[[ Excerpted records, beginning ]]
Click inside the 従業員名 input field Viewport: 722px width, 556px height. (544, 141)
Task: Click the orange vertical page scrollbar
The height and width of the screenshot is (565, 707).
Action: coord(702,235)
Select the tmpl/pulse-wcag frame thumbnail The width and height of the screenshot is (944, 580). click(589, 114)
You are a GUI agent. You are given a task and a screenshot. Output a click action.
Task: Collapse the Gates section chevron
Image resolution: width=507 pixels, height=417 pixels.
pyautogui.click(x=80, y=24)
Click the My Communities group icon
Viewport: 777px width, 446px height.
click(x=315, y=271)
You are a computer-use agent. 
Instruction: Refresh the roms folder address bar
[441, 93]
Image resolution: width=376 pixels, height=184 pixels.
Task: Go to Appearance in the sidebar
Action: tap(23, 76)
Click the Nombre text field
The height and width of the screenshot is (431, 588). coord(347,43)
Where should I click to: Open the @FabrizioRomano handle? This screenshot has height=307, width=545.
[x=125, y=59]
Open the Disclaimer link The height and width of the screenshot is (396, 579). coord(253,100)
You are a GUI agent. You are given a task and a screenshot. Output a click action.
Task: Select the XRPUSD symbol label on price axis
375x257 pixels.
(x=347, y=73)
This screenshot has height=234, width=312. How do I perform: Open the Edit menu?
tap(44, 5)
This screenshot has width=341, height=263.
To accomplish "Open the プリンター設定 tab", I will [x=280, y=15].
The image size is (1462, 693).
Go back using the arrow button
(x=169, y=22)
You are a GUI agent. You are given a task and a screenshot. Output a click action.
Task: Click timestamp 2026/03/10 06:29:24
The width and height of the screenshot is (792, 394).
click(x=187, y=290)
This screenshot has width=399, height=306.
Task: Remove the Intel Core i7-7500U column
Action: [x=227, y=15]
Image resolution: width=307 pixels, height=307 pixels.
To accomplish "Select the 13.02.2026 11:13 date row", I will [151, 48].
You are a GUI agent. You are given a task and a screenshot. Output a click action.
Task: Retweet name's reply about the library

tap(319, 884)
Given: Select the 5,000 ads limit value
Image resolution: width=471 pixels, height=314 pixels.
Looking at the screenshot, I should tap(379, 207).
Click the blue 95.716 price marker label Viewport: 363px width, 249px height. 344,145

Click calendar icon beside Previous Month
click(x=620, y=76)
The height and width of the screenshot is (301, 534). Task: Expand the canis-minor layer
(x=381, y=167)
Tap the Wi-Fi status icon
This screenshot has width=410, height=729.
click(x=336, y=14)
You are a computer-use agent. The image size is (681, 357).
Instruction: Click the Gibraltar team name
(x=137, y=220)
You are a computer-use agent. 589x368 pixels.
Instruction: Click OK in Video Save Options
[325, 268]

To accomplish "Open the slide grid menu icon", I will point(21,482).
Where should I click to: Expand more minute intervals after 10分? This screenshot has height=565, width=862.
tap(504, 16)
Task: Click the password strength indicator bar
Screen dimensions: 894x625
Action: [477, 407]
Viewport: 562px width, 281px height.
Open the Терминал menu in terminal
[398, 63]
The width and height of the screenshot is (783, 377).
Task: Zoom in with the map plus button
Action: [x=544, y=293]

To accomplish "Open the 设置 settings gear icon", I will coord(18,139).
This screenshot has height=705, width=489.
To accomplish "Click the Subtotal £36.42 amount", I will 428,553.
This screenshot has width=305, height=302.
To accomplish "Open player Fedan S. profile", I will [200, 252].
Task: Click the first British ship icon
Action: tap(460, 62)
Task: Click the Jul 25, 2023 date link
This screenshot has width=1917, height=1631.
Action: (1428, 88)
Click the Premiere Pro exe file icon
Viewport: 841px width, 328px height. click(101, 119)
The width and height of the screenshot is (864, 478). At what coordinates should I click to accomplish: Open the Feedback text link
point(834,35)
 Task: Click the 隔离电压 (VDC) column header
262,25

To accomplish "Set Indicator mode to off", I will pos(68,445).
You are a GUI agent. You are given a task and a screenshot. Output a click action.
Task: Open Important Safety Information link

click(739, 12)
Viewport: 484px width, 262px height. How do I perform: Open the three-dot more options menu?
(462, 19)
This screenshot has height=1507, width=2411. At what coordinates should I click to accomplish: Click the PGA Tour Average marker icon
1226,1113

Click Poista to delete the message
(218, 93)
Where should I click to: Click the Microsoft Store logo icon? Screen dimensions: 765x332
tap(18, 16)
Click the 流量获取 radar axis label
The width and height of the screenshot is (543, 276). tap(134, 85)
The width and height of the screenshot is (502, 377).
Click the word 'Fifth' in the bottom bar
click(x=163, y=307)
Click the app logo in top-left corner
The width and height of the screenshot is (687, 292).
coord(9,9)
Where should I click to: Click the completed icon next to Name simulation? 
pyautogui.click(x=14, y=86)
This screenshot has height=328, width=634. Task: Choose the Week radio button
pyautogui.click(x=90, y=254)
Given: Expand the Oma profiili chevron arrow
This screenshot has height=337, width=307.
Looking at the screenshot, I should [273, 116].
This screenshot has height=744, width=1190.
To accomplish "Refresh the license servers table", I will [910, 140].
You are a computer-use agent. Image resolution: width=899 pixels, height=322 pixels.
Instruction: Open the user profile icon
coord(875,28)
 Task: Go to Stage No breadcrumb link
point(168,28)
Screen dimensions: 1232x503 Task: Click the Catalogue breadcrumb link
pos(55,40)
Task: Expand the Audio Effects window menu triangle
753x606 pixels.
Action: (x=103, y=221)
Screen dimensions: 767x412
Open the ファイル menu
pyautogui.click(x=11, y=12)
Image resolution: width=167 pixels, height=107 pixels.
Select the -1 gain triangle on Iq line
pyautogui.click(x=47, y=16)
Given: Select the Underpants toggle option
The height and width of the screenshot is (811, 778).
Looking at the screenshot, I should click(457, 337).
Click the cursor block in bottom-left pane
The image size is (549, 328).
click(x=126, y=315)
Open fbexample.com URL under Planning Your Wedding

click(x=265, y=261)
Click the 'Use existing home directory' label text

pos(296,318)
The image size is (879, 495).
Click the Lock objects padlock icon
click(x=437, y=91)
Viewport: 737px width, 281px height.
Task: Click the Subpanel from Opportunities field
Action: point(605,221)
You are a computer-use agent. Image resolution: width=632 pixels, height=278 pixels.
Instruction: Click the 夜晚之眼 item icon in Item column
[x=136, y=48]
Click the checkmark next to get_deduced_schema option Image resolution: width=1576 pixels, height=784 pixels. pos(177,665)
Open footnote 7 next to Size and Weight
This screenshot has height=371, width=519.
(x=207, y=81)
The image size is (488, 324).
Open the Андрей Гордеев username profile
[[ Excerpted records, end ]]
What to do.
The response should be the listing above, limited to the lines between the one holding "Where should I click to: Click the completed" and the one holding "This screenshot has height=744, width=1190.", inclusive, reproduced exactly.

Reply.
Where should I click to: Click the completed icon next to Name simulation? 
pyautogui.click(x=14, y=86)
This screenshot has height=328, width=634. Task: Choose the Week radio button
pyautogui.click(x=90, y=254)
Given: Expand the Oma profiili chevron arrow
This screenshot has height=337, width=307.
Looking at the screenshot, I should [273, 116].
This screenshot has height=744, width=1190.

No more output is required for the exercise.